START Data provided

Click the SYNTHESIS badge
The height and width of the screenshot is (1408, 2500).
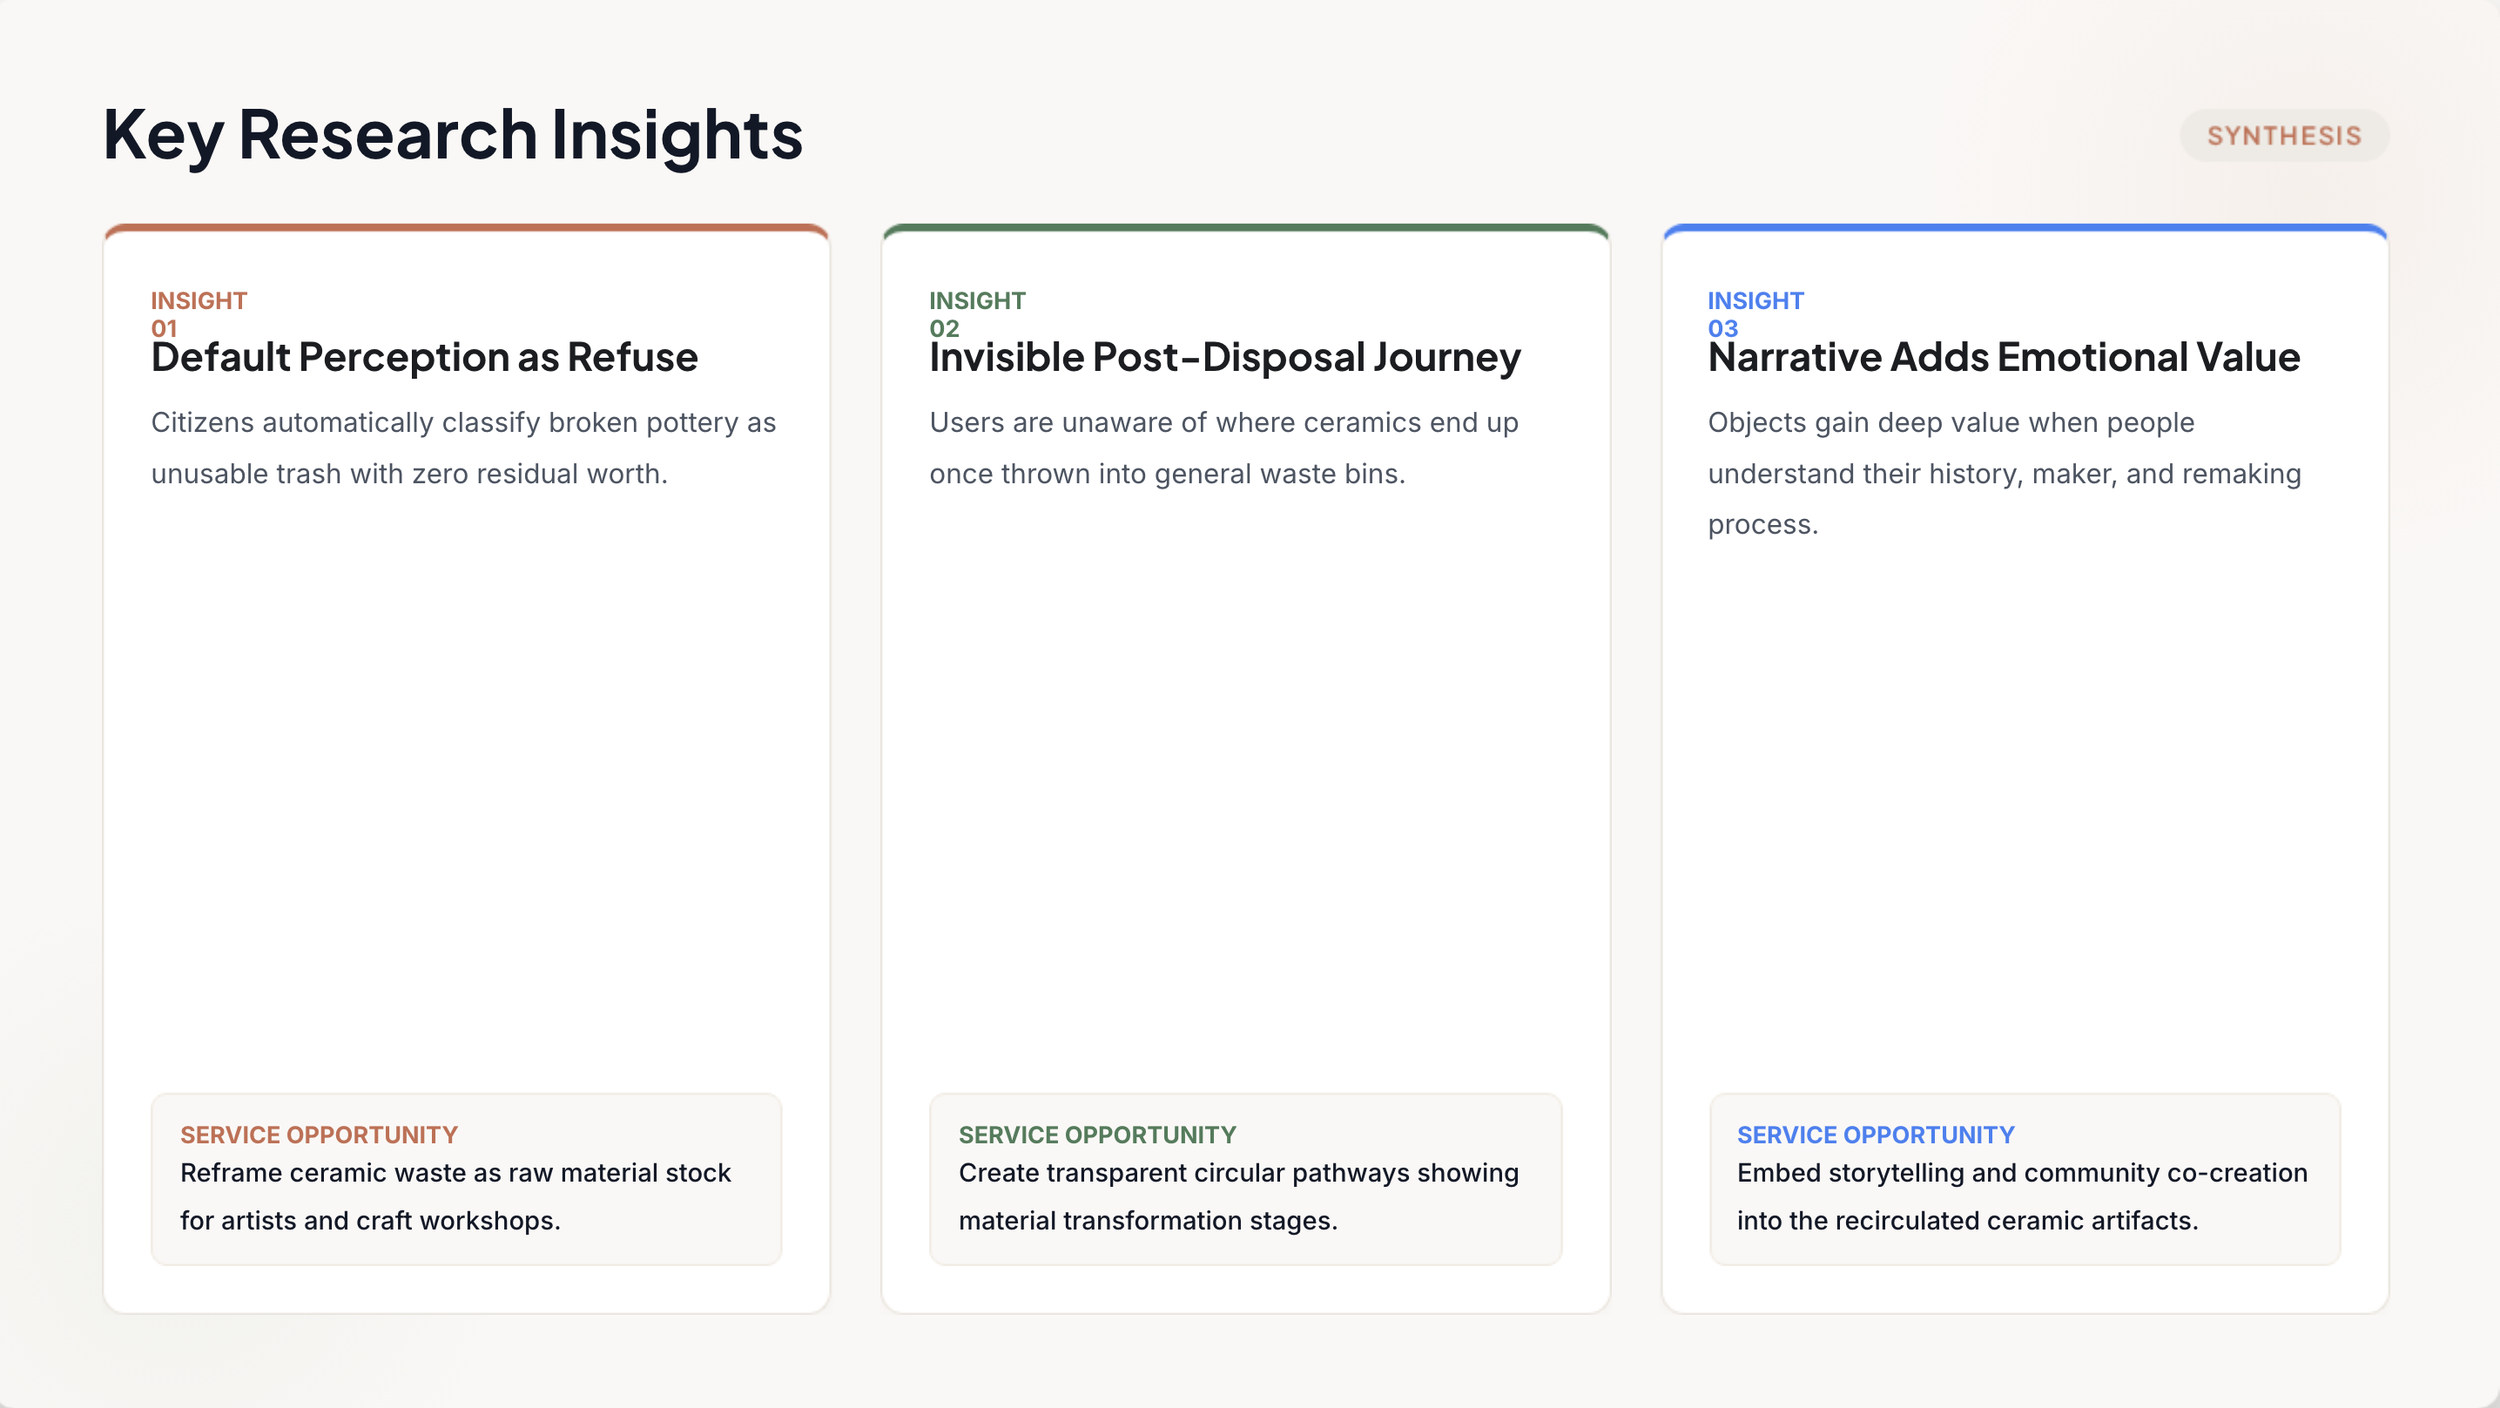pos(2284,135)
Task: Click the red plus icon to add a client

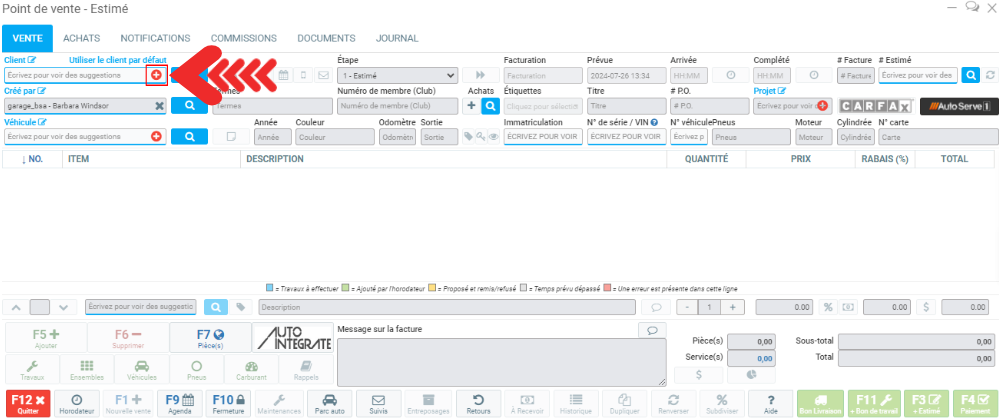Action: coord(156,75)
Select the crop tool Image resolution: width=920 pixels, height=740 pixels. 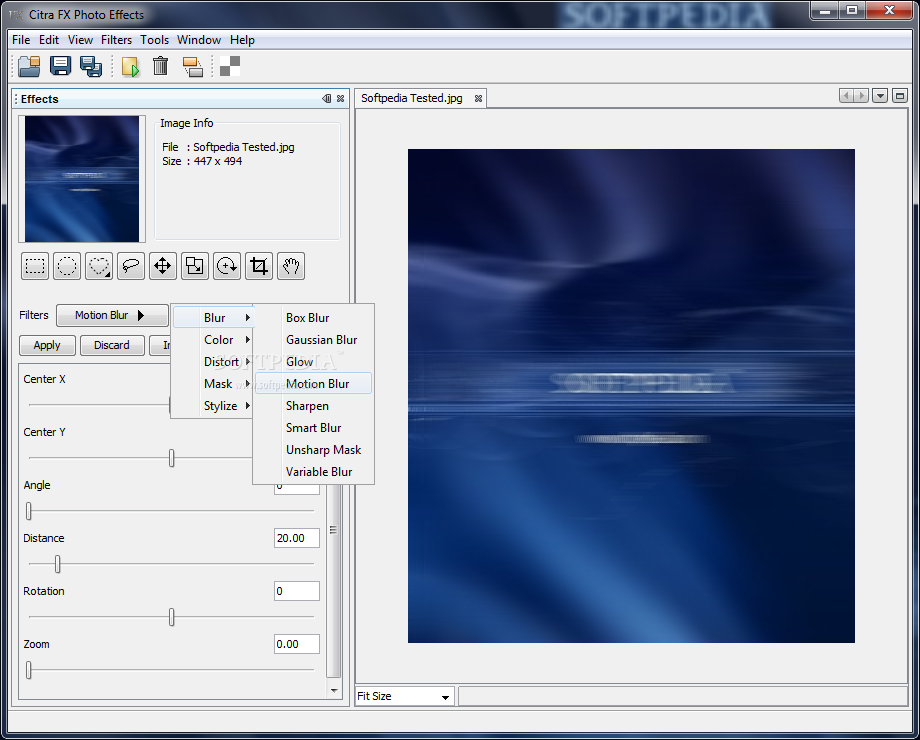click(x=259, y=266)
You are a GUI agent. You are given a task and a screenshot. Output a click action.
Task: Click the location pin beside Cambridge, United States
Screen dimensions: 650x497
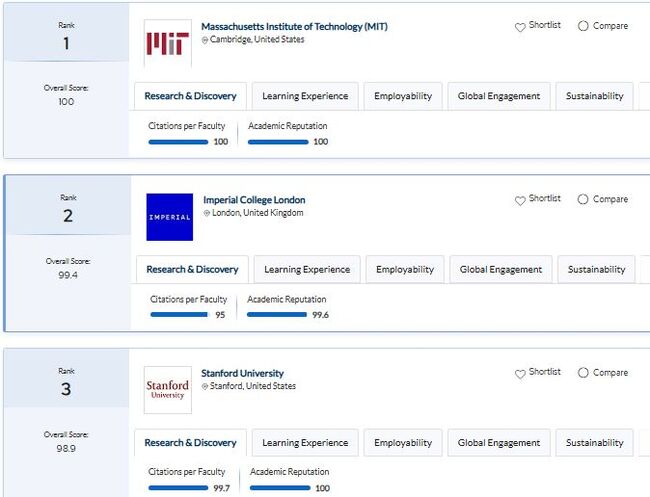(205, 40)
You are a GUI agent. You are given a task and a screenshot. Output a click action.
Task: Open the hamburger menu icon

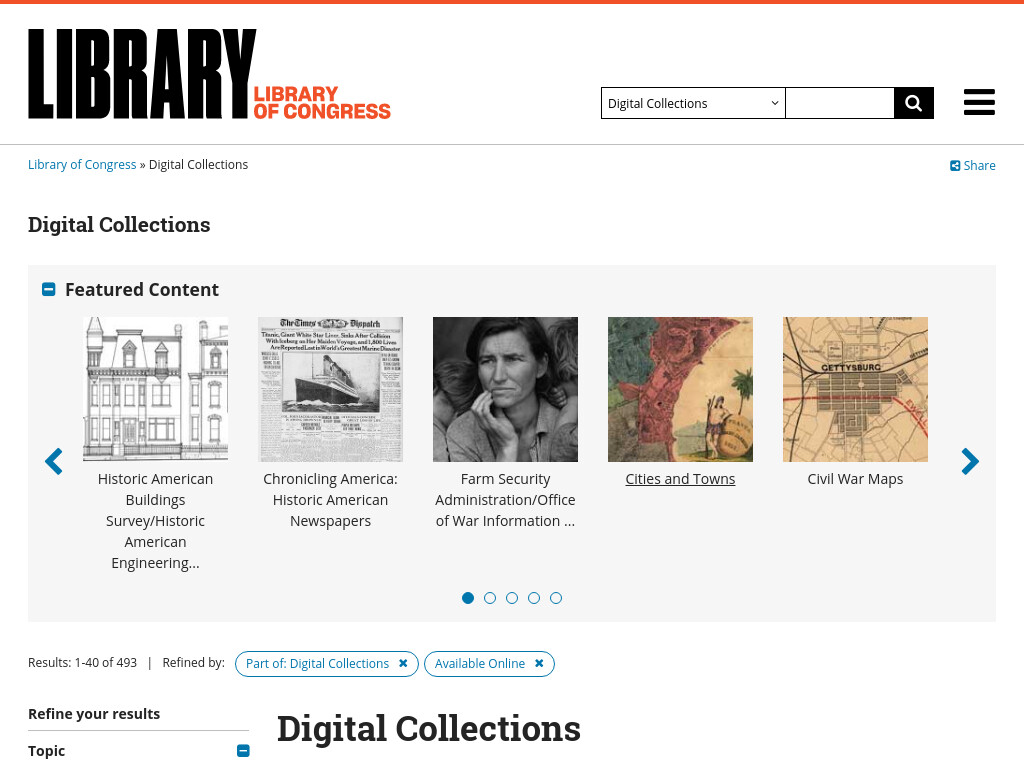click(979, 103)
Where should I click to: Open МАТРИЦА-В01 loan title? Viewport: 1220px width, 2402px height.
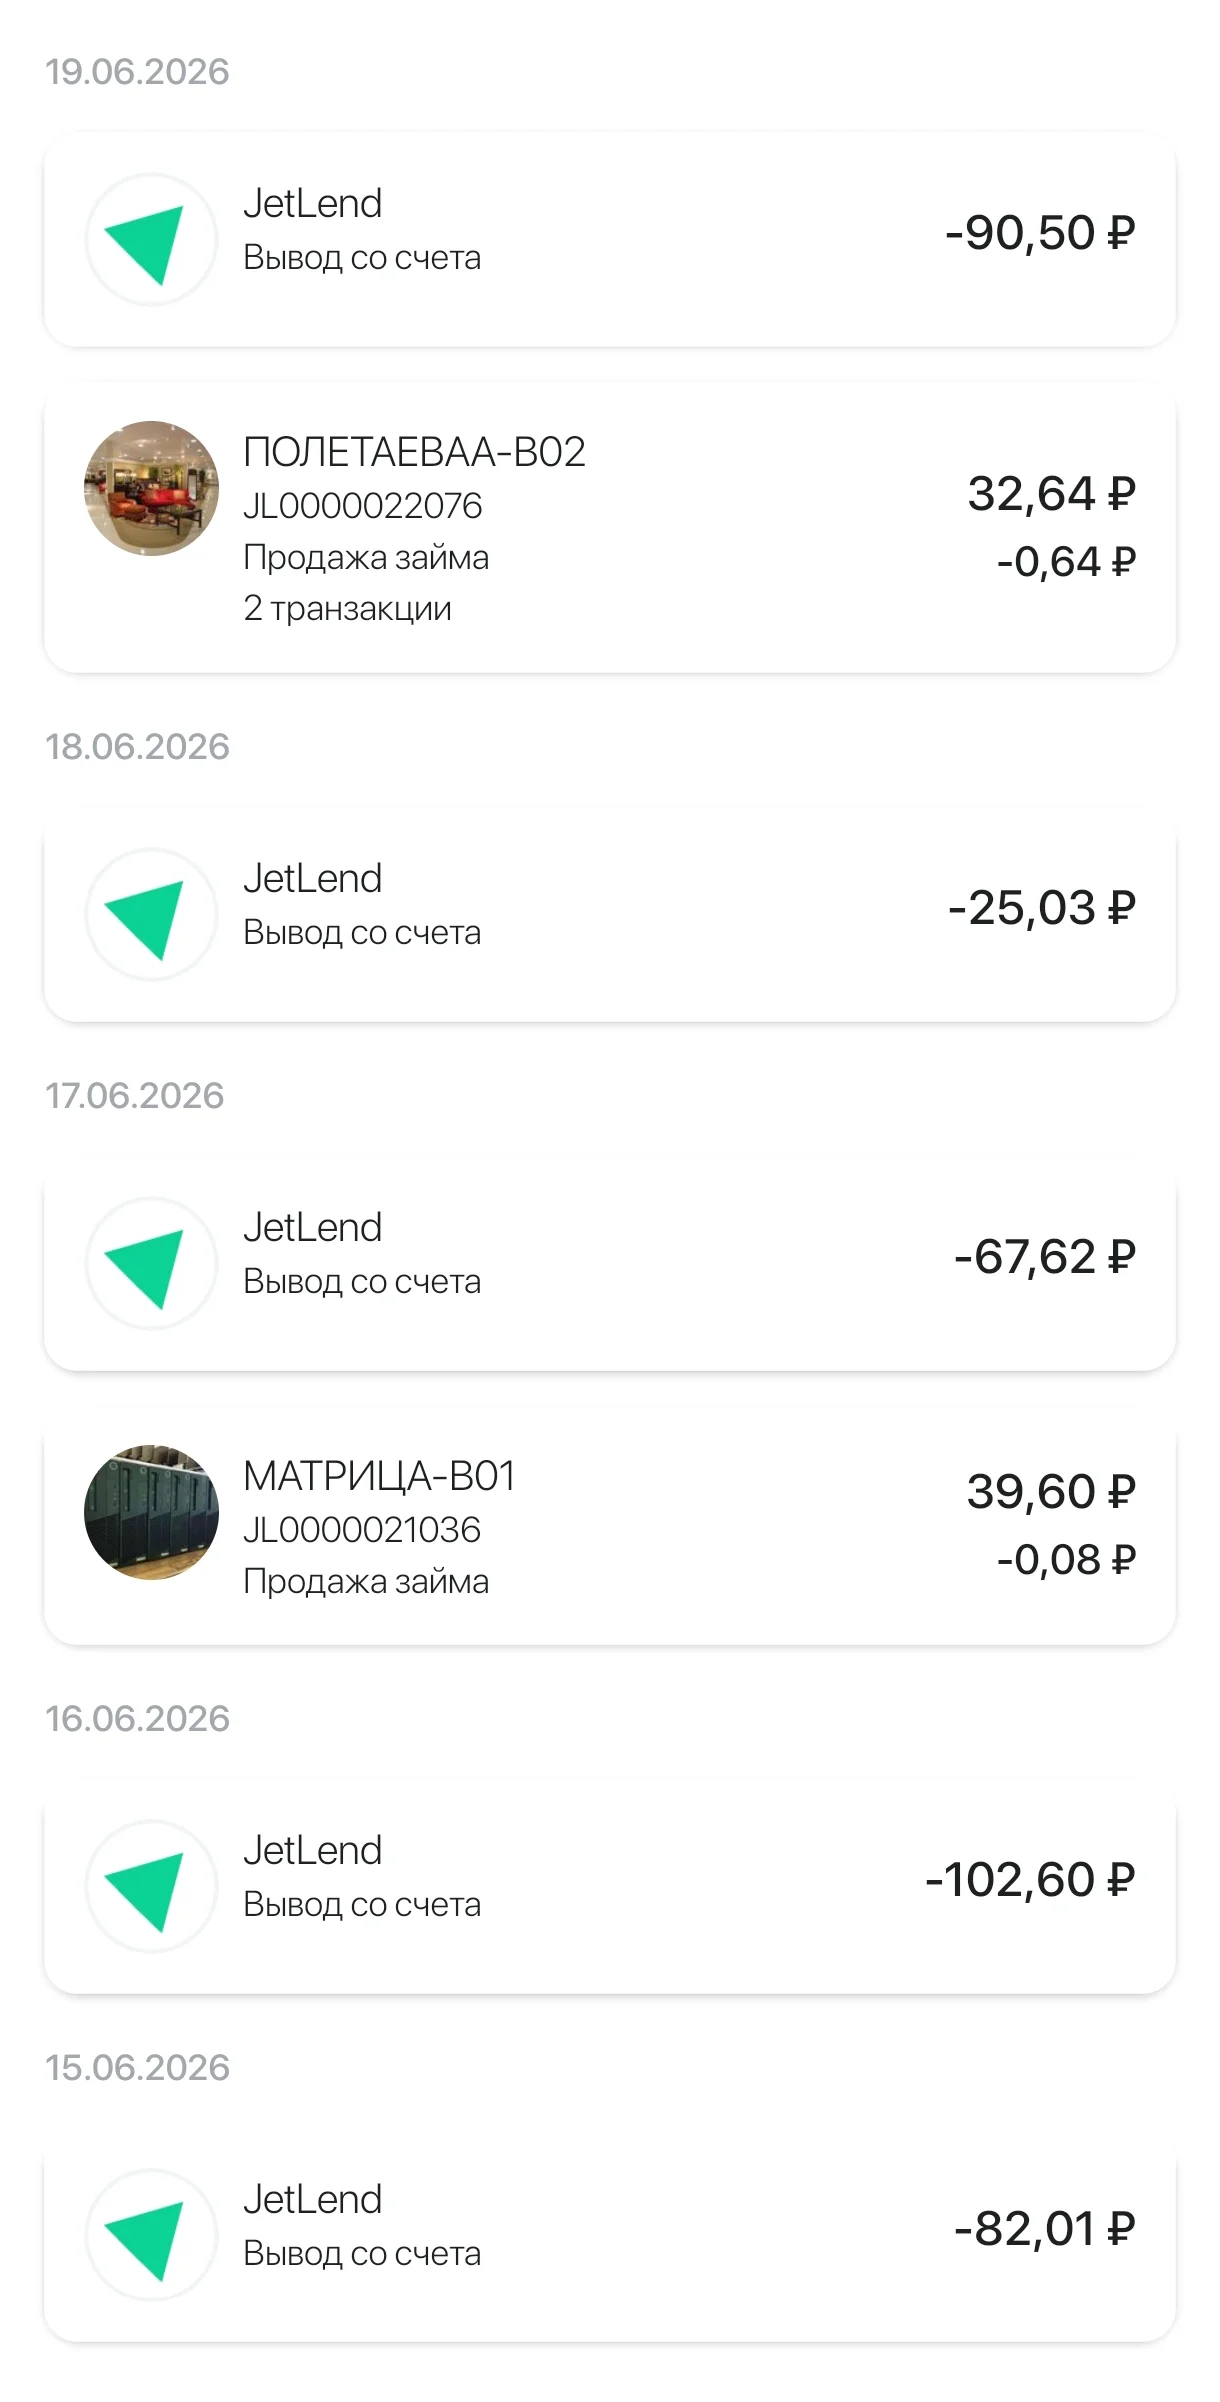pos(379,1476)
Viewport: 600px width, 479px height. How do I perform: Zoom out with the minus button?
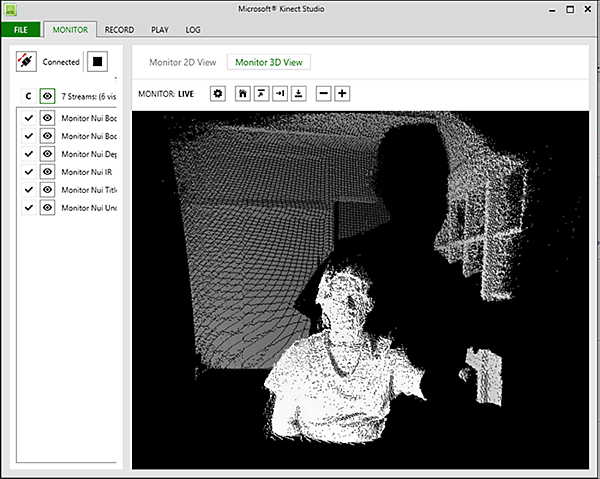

END Data provided

Please transcribe, word for word, every line from the one containing "Where should I" through the last line of the records, both included, and leave the pictures out.

Answer section —
Where should I click to: Open МАТРИЦА-В01 loan title? Viewport: 1220px width, 2402px height.
pos(379,1476)
Viewport: 600px width, 479px height. How do I perform: Zoom out with the minus button?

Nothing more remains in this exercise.